[Material provided — start]

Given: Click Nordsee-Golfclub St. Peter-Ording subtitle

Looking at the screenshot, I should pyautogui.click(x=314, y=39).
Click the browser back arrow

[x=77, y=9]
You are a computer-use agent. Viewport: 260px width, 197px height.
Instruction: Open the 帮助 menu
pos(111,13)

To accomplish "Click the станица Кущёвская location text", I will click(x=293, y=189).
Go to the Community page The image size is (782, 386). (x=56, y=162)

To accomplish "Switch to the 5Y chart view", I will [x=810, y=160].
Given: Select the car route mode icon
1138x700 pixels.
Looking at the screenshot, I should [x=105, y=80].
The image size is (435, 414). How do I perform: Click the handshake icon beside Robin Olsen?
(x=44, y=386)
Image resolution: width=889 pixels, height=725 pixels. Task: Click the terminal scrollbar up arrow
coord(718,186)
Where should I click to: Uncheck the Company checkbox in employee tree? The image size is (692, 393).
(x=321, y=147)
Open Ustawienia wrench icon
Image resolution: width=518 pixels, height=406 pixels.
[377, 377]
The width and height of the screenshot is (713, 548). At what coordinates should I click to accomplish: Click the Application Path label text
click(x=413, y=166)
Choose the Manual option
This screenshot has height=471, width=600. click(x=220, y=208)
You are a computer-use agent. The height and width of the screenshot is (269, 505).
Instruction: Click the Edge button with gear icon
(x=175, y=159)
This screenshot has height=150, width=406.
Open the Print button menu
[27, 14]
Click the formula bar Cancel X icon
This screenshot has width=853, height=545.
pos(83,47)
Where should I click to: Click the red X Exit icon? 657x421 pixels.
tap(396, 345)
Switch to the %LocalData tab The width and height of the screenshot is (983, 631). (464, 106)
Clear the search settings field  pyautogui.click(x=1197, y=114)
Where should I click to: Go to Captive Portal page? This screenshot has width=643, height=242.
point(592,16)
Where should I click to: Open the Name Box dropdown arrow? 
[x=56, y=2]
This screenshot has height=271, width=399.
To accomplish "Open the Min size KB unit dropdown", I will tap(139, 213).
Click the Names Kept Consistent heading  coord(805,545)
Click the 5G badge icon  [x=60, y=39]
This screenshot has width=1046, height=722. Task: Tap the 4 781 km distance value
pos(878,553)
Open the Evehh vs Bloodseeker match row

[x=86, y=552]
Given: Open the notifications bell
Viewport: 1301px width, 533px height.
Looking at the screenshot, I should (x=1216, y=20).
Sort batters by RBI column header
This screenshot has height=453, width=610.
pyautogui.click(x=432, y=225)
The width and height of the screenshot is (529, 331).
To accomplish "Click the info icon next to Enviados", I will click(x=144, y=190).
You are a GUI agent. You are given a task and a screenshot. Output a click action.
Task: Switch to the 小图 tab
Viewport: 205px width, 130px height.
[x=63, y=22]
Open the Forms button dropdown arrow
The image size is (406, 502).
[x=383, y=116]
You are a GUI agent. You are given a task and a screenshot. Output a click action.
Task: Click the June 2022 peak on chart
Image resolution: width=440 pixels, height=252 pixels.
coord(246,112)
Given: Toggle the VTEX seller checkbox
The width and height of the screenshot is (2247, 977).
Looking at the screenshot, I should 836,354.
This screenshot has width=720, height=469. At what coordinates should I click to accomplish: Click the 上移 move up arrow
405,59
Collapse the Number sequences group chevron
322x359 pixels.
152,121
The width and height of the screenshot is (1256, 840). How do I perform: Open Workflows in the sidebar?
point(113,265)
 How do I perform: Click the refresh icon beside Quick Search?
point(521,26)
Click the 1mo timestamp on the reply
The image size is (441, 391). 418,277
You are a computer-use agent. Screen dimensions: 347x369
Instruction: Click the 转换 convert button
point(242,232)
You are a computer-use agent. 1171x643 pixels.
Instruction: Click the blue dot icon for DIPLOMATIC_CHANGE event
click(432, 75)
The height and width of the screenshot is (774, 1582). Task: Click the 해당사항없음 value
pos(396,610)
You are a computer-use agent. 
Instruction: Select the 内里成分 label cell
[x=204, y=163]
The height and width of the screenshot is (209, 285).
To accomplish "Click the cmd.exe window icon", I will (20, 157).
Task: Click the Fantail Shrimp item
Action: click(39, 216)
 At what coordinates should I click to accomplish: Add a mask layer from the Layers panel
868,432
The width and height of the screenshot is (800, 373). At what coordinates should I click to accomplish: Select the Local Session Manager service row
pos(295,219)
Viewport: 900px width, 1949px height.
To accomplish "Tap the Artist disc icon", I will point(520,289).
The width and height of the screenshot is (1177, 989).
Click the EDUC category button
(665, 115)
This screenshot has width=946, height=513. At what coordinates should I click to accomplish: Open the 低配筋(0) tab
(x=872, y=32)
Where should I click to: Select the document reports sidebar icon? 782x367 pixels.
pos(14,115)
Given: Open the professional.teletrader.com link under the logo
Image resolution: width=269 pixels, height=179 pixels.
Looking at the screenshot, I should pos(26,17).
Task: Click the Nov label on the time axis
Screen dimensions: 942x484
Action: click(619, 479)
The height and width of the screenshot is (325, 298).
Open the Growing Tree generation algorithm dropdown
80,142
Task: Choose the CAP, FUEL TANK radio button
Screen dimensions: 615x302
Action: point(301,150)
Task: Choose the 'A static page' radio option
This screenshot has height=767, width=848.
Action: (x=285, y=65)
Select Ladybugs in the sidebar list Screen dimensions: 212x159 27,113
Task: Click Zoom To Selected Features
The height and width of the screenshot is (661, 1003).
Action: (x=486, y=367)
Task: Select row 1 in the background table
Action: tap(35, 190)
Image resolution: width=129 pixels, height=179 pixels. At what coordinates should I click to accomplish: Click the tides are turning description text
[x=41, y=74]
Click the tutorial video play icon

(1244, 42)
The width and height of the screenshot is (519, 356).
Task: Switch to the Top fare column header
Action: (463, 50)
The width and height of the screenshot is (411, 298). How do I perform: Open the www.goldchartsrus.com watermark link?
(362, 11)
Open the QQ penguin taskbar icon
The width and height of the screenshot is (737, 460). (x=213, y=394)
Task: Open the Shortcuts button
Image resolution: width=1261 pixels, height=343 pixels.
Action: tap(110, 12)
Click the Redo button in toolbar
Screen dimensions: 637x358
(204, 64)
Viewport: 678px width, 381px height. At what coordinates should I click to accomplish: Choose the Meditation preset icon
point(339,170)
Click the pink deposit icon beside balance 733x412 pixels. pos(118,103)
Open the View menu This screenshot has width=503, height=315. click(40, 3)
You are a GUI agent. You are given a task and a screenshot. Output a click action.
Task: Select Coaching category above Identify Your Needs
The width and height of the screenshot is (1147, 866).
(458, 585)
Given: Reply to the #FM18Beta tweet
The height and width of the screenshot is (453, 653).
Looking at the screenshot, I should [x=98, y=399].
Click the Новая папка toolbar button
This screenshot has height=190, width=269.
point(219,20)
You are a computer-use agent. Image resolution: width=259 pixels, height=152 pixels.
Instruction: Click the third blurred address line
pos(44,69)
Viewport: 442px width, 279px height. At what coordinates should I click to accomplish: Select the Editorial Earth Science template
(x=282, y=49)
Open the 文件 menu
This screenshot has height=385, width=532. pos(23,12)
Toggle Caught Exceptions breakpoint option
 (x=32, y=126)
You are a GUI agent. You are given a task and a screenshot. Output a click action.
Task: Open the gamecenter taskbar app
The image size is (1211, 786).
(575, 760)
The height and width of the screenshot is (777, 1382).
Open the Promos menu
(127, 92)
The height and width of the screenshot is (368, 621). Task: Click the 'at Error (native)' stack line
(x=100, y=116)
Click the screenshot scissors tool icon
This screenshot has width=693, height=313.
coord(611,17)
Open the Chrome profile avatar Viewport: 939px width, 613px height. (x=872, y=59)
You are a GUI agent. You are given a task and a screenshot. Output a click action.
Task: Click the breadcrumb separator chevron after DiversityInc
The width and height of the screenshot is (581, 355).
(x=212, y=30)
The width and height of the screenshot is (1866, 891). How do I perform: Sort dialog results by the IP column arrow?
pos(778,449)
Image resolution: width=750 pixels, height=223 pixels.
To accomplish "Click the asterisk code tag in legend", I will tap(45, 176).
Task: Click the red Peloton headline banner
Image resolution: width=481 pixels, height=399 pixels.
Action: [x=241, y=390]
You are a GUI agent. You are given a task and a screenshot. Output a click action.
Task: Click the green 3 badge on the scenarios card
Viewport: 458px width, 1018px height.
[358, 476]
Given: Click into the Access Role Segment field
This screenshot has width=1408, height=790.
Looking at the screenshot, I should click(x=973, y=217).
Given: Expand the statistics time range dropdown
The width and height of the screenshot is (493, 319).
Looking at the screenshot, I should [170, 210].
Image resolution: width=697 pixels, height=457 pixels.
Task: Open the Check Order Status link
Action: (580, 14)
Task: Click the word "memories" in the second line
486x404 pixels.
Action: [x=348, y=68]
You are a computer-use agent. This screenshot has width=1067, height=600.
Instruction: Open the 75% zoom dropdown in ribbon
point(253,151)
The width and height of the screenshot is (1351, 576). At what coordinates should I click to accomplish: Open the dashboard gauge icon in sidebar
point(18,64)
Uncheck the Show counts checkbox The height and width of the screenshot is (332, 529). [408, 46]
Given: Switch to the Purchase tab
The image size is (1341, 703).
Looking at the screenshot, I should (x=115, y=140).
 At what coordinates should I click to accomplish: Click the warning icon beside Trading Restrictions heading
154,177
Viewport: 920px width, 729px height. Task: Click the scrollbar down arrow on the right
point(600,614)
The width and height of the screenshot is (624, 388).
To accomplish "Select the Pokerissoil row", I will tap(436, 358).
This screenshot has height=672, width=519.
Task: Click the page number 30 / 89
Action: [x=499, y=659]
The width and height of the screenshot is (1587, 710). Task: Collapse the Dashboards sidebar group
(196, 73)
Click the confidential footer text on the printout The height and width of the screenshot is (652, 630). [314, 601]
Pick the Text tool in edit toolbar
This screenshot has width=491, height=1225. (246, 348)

[Material provided — finish]

#### Task requirements:
The entries above hold the needed span. Transcribe exactly the lines from the one with "Task: Click the green" to the one with "Given: Expand the", both included.

#### Answer section:
Task: Click the green 3 badge on the scenarios card
Viewport: 458px width, 1018px height.
[358, 476]
Given: Click into the Access Role Segment field
This screenshot has width=1408, height=790.
Looking at the screenshot, I should click(x=973, y=217).
Given: Expand the statistics time range dropdown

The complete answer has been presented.